The user (16F) demonstrated a proactive, albeit unilateral, response to behavior she perceived as violating the established norms of using a shared family space and device. Her action of locking the iPad was a direct attempt to enforce a behavioral boundary, prioritizing her comfort and the appropriateness of the shared area over Brady’s expectation of unrestricted access. Brady’s response—shrugging it off and then crying to the stepmother—indicates an avoidance of accountability and an attempt to leverage parental authority to override the boundary. The stepmother’s reaction suggests she may be prioritizing household peace or minimizing conflict over addressing the severity of the behavior witnessed, thereby validating Brady’s sense of entitlement over the user’s valid concern.
The user’s action was understandable as a corrective measure, given that confronting Brady directly failed. However, involving the adult authority figure (her father, who quietly supported her) before locking it might have provided more structural support. Moving forward, the recommendation is for the user to communicate the issue to her father, who holds the primary authority over the device login, to establish a clear, documented family rule about device usage in shared spaces, rather than relying on ‘secret’ administrative power.
THIS STORY SHOOK THE INTERNET – AND REDDITORS DIDN’T HOLD BACK.

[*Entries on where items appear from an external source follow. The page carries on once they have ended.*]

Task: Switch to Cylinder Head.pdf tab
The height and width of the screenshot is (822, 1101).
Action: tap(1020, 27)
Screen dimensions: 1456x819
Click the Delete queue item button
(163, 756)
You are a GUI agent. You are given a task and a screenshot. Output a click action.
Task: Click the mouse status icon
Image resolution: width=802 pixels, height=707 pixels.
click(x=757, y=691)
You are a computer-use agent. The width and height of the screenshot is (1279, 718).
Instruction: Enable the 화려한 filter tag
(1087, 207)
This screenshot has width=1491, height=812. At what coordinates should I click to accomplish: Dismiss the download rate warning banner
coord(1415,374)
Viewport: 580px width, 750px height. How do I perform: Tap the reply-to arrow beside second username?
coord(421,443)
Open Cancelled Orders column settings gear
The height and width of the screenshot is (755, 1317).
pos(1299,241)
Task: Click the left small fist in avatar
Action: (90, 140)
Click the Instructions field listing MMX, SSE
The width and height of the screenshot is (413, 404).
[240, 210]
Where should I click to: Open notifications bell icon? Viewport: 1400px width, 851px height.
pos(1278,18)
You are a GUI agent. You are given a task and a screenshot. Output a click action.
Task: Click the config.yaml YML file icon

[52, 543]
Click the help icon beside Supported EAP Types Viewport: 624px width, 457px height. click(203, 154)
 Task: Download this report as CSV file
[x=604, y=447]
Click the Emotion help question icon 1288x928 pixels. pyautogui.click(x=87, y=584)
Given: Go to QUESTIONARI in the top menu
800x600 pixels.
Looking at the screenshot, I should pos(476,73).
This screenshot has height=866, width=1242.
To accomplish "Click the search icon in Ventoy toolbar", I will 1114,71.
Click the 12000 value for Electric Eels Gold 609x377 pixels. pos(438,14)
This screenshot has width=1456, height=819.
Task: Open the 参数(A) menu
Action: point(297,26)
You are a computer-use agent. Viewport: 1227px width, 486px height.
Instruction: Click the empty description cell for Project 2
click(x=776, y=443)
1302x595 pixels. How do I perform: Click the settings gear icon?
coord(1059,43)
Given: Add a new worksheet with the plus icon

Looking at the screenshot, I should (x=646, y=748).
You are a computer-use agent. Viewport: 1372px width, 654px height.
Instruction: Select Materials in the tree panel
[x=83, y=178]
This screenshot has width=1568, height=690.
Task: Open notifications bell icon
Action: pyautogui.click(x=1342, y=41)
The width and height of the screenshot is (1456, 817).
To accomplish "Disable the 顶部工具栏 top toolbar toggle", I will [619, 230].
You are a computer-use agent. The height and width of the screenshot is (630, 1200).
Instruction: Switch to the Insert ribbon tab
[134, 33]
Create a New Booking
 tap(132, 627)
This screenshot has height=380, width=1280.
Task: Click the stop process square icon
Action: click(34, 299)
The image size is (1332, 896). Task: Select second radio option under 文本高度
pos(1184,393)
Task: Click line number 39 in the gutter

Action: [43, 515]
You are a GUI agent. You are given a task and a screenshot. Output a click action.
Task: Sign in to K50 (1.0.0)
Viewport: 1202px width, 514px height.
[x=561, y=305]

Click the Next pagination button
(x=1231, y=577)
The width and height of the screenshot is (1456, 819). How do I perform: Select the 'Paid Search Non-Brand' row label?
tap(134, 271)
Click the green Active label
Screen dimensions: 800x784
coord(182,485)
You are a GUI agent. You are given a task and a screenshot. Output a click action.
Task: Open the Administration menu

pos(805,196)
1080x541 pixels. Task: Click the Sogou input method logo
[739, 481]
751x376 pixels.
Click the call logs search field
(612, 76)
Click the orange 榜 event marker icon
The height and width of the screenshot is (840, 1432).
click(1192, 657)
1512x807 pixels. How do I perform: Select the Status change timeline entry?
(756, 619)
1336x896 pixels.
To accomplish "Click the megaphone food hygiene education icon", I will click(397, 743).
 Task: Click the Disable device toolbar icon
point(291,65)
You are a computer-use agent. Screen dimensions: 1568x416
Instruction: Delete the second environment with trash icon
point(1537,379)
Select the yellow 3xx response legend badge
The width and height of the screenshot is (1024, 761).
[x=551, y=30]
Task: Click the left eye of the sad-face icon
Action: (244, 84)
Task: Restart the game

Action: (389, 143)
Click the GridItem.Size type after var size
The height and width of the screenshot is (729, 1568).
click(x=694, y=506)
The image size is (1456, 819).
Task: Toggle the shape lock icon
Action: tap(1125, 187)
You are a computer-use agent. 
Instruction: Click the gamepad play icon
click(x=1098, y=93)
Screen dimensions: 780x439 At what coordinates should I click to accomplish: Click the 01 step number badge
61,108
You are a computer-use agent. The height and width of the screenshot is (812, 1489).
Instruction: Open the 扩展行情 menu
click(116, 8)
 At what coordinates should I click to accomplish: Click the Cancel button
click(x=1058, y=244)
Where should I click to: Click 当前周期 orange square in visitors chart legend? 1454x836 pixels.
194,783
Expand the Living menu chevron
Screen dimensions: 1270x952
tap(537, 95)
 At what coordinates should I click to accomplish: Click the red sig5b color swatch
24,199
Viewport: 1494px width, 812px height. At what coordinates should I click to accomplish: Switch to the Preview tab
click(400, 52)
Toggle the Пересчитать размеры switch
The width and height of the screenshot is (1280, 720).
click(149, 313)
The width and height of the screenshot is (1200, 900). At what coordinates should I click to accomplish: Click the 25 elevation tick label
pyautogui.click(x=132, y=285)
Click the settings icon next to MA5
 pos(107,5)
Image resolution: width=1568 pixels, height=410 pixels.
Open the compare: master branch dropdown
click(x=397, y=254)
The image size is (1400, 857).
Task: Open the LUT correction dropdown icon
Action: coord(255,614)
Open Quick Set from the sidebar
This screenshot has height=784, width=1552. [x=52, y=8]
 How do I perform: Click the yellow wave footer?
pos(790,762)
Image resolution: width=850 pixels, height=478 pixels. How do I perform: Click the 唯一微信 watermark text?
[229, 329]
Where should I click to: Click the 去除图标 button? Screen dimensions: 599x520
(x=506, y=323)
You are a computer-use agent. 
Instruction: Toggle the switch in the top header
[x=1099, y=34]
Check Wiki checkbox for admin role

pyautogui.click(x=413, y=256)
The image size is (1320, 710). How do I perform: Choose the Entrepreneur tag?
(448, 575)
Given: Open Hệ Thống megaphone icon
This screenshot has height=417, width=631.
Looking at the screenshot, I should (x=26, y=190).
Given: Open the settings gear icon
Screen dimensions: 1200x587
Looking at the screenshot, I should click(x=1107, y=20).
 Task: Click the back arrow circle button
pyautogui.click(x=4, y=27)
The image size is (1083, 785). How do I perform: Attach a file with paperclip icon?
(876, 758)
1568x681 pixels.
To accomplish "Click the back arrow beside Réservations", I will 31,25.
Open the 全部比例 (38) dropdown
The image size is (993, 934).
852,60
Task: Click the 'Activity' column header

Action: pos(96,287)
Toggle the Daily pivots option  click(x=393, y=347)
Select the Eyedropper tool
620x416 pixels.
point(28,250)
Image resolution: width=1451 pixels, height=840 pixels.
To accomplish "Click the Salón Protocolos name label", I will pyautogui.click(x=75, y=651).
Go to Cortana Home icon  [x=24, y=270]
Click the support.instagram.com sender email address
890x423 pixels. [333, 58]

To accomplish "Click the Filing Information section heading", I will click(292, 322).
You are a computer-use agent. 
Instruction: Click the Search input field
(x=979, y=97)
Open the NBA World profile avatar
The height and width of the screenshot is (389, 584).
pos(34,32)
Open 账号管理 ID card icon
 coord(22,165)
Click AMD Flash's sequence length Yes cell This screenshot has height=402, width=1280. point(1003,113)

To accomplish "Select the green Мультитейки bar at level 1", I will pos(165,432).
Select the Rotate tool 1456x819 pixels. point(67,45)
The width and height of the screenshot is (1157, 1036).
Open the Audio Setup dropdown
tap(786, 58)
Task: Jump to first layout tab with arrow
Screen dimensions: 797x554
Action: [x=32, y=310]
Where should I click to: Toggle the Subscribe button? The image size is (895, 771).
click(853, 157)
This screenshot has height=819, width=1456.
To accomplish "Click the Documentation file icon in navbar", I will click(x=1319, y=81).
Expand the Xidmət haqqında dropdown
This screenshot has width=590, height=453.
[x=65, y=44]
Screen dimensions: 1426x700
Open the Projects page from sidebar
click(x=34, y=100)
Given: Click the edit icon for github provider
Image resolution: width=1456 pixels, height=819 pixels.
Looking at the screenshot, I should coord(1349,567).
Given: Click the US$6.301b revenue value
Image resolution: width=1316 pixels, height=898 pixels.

The central conflict revolves around the user enforcing boundaries regarding appropriate behavior on a shared resource, contrasted against the stepmother’s perception that the user was being controlling and overly dramatic. The user acted defensively to stop inappropriate behavior in a shared space, but this resulted in emotional backlash and accusations from her stepbrother and stepmother.
The core debate is whether the user was justified in unilaterally locking the shared device to stop explicit activity in a shared space, or if this overstepped her authority and constituted punitive behavior. Readers are asked to consider if the method of intervention was fair given the circumstances of witnessing the sexting.